In the plan excerpt, what dates does the Performance Period cover?

PASSAGE PROVIDED:
* begin *

SPGI.  S&P Global Inc.
SPGI BOARD.  The Board of Directors of SPGI.
PARTICIPANT.  An executive or other key employee of the Company or one or more of its subsidiaries, or a person who has agreed to commence serving in any of such capacities through secondment, leasing, or otherwise by SPGI or any of its affiliates, in each case who is designated in accordance with Article III to participate in the Plan.
PAYOUT.  The final value of the Award to be paid to the Participant, calculated as set forth in Article V based on performance over the Performance Period.
PERFORMANCE PERIOD.  The period from January 1, 2018 through December 31, 2020.
RETIREMENT.  An employee who ceases employment with the Company by means of Normal Retirement or Early Retirement (in each case, as such terms are defined in the Equity Plan).
III.  ELIGIBILITY
Participants will be selected in the sole discretion of the Company Board and may include the following:
		
	•
	Those individuals who have been assigned to grades 14 and above within the job leveling structure of SPGI

		
	•
	Those executives who are expected to have significant impact on results of S&P Dow Jones Indices

		
	•
	Those who are expected to impact the long term strategy of S&P Dow Jones Indices

Notwithstanding the above, if an individual selected by the Company Board to be a Participant is an employee of the Company and an executive officer of SPGI (an “SPGI Executive Officer”), such individual’s participation in the Plan shall be subject to the approval of the CLDC. 
IV.  AWARDS
The size of individual Awards will vary by Participant, including as a result of grade level, performance and assessed potential of the individual and business performance.
All Awards will be subject to satisfaction of the performance measures set forth in Article V and, except as otherwise provided in Article VIII, a Participant’s continued employment through the Award Maturity Date.

* end *

GIVEN INFORMATION:
* begin *

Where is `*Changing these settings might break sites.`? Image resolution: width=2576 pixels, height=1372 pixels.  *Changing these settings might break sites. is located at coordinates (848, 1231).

* end *

REPLY: January 1, 2018 through December 31, 2020.